> _WHAT THE EXERCISE ASKS_
Update the items below by changing every "click coordinates" to "tap coordinates". Leave everything else as it is.

[start of MATERIAL FOR THE TASK]

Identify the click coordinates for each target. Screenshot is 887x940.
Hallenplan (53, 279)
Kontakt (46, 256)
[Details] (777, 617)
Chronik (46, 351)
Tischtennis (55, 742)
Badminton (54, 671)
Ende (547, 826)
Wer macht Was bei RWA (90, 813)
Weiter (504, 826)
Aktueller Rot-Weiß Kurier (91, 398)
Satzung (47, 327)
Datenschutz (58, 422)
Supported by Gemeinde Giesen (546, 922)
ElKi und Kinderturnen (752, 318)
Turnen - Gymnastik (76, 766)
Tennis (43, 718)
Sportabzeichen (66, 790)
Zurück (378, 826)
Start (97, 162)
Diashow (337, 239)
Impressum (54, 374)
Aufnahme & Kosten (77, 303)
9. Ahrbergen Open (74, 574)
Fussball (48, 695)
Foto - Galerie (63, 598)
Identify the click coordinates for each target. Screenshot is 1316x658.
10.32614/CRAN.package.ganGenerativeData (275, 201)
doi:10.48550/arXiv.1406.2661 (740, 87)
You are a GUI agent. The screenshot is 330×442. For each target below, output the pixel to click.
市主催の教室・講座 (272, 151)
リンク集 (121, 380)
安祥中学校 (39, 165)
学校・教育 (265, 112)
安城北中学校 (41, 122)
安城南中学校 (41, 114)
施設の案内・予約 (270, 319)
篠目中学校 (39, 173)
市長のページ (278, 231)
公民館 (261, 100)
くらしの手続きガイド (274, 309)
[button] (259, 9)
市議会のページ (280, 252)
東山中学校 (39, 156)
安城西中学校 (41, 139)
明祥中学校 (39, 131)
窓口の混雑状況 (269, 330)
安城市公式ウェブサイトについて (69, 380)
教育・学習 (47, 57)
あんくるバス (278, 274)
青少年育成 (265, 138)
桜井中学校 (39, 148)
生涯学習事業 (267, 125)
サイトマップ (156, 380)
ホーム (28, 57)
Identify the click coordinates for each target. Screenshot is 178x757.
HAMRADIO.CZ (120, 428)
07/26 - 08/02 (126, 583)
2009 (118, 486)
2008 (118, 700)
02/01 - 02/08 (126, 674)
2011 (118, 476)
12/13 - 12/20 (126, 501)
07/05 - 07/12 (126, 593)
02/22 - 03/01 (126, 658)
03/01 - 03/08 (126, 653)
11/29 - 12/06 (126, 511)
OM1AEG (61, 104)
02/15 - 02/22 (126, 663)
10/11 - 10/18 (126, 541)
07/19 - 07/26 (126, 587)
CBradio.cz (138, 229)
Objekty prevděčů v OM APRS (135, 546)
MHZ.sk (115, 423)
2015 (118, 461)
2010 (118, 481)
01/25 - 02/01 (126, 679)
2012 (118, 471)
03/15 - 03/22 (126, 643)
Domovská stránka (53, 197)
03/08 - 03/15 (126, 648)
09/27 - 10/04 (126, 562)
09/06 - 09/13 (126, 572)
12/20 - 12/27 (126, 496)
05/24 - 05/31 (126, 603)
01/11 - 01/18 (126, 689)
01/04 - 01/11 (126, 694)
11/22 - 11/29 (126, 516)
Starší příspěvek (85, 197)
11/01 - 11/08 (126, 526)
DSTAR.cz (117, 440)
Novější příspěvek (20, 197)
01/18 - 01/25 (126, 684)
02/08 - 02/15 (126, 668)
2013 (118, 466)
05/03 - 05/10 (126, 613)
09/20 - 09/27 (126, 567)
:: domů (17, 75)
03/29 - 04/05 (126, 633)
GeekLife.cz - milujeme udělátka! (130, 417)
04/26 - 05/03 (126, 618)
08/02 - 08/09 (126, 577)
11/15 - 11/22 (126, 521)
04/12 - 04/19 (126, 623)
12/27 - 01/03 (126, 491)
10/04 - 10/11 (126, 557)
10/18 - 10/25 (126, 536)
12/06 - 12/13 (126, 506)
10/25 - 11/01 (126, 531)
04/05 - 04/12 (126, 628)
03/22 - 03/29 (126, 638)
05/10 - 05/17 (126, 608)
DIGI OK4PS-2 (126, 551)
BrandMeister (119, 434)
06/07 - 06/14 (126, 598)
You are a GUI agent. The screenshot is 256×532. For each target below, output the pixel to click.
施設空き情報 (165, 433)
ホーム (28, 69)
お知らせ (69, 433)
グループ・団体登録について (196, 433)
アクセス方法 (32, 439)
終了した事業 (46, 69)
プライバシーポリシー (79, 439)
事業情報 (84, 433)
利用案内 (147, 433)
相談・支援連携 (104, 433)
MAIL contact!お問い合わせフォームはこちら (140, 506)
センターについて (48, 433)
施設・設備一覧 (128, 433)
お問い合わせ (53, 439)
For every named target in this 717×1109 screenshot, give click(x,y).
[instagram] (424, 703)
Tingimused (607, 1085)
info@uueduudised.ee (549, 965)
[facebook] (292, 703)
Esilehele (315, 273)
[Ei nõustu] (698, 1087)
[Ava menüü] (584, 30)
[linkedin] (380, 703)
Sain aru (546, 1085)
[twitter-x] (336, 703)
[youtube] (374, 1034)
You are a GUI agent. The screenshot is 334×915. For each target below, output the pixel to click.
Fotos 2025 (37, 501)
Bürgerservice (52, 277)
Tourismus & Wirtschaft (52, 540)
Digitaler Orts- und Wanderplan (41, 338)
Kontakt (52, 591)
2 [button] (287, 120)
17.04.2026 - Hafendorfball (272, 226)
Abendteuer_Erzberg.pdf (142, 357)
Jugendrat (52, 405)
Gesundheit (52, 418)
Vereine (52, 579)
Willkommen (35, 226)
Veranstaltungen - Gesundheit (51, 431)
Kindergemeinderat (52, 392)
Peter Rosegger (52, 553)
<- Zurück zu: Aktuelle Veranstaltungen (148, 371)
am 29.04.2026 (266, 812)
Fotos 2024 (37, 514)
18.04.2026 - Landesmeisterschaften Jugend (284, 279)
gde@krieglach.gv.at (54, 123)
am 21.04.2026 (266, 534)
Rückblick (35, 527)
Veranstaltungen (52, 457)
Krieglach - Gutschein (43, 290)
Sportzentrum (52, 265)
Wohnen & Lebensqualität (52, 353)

[end of MATERIAL FOR THE TASK]

> _EXERCISE SOLUTION_
Identify the tap coordinates for each target. Screenshot is 887x940.
Hallenplan (53, 279)
Kontakt (46, 256)
[Details] (777, 617)
Chronik (46, 351)
Tischtennis (55, 742)
Badminton (54, 671)
Ende (547, 826)
Wer macht Was bei RWA (90, 813)
Weiter (504, 826)
Aktueller Rot-Weiß Kurier (91, 398)
Satzung (47, 327)
Datenschutz (58, 422)
Supported by Gemeinde Giesen (546, 922)
ElKi und Kinderturnen (752, 318)
Turnen - Gymnastik (76, 766)
Tennis (43, 718)
Sportabzeichen (66, 790)
Zurück (378, 826)
Start (97, 162)
Diashow (337, 239)
Impressum (54, 374)
Aufnahme & Kosten (77, 303)
9. Ahrbergen Open (74, 574)
Fussball (48, 695)
Foto - Galerie (63, 598)
Identify the tap coordinates for each target. Screenshot is 1316x658.
10.32614/CRAN.package.ganGenerativeData (275, 201)
doi:10.48550/arXiv.1406.2661 (740, 87)
You are a GUI agent. The screenshot is 330×442. For each target below, output the pixel to click.
市主催の教室・講座 (272, 151)
リンク集 (121, 380)
安祥中学校 (39, 165)
学校・教育 (265, 112)
安城北中学校 (41, 122)
安城南中学校 (41, 114)
施設の案内・予約 (270, 319)
篠目中学校 (39, 173)
市長のページ (278, 231)
公民館 (261, 100)
くらしの手続きガイド (274, 309)
[button] (259, 9)
市議会のページ (280, 252)
東山中学校 (39, 156)
安城西中学校 (41, 139)
明祥中学校 (39, 131)
窓口の混雑状況 (269, 330)
安城市公式ウェブサイトについて (69, 380)
教育・学習 (47, 57)
あんくるバス (278, 274)
青少年育成 (265, 138)
桜井中学校 (39, 148)
生涯学習事業 (267, 125)
サイトマップ (156, 380)
ホーム (28, 57)
Identify the tap coordinates for each target. Screenshot is 178x757.
HAMRADIO.CZ (120, 428)
07/26 - 08/02 (126, 583)
2009 (118, 486)
2008 (118, 700)
02/01 - 02/08 (126, 674)
2011 (118, 476)
12/13 - 12/20 (126, 501)
07/05 - 07/12 (126, 593)
02/22 - 03/01 (126, 658)
03/01 - 03/08 (126, 653)
11/29 - 12/06 (126, 511)
OM1AEG (61, 104)
02/15 - 02/22 (126, 663)
10/11 - 10/18 (126, 541)
07/19 - 07/26 (126, 587)
CBradio.cz (138, 229)
Objekty prevděčů v OM APRS (135, 546)
MHZ.sk (115, 423)
2015 (118, 461)
2010 (118, 481)
01/25 - 02/01 (126, 679)
2012 (118, 471)
03/15 - 03/22 (126, 643)
Domovská stránka (53, 197)
03/08 - 03/15 (126, 648)
09/27 - 10/04 (126, 562)
09/06 - 09/13 (126, 572)
12/20 - 12/27 (126, 496)
05/24 - 05/31 (126, 603)
01/11 - 01/18 (126, 689)
01/04 - 01/11 (126, 694)
11/22 - 11/29 (126, 516)
Starší příspěvek (85, 197)
11/01 - 11/08 (126, 526)
DSTAR.cz (117, 440)
Novější příspěvek (20, 197)
01/18 - 01/25 (126, 684)
02/08 - 02/15 (126, 668)
2013 (118, 466)
05/03 - 05/10 (126, 613)
09/20 - 09/27 (126, 567)
:: domů (17, 75)
03/29 - 04/05 (126, 633)
GeekLife.cz - milujeme udělátka! (130, 417)
04/26 - 05/03 (126, 618)
08/02 - 08/09 (126, 577)
11/15 - 11/22 (126, 521)
04/12 - 04/19 (126, 623)
12/27 - 01/03 (126, 491)
10/04 - 10/11 (126, 557)
10/18 - 10/25 (126, 536)
12/06 - 12/13 (126, 506)
10/25 - 11/01 (126, 531)
04/05 - 04/12 (126, 628)
03/22 - 03/29 (126, 638)
05/10 - 05/17 (126, 608)
DIGI OK4PS-2 (126, 551)
BrandMeister (119, 434)
06/07 - 06/14 (126, 598)
You are a GUI agent. The screenshot is 256×532. For each target below, output the pixel to click.
施設空き情報 (165, 433)
ホーム (28, 69)
お知らせ (69, 433)
グループ・団体登録について (196, 433)
アクセス方法 (32, 439)
終了した事業 (46, 69)
プライバシーポリシー (79, 439)
事業情報 (84, 433)
利用案内 (147, 433)
相談・支援連携 (104, 433)
MAIL contact!お問い合わせフォームはこちら (140, 506)
センターについて (48, 433)
施設・設備一覧 (128, 433)
お問い合わせ (53, 439)
For every named target in this 717×1109 screenshot, give click(x,y).
[instagram] (424, 703)
Tingimused (607, 1085)
info@uueduudised.ee (549, 965)
[facebook] (292, 703)
Esilehele (315, 273)
[Ei nõustu] (698, 1087)
[Ava menüü] (584, 30)
[linkedin] (380, 703)
Sain aru (546, 1085)
[twitter-x] (336, 703)
[youtube] (374, 1034)
You are a GUI agent. The screenshot is 334×915. For each target below, output the pixel to click.
Fotos 2025 (37, 501)
Bürgerservice (52, 277)
Tourismus & Wirtschaft (52, 540)
Digitaler Orts- und Wanderplan (41, 338)
Kontakt (52, 591)
2 [button] (287, 120)
17.04.2026 - Hafendorfball (272, 226)
Abendteuer_Erzberg.pdf (142, 357)
Jugendrat (52, 405)
Gesundheit (52, 418)
Vereine (52, 579)
Willkommen (35, 226)
Veranstaltungen - Gesundheit (51, 431)
Kindergemeinderat (52, 392)
Peter Rosegger (52, 553)
<- Zurück zu: Aktuelle Veranstaltungen (148, 371)
am 29.04.2026 (266, 812)
Fotos 2024 (37, 514)
18.04.2026 - Landesmeisterschaften Jugend (284, 279)
gde@krieglach.gv.at (54, 123)
am 21.04.2026 (266, 534)
Rückblick (35, 527)
Veranstaltungen (52, 457)
Krieglach - Gutschein (43, 290)
Sportzentrum (52, 265)
Wohnen & Lebensqualität (52, 353)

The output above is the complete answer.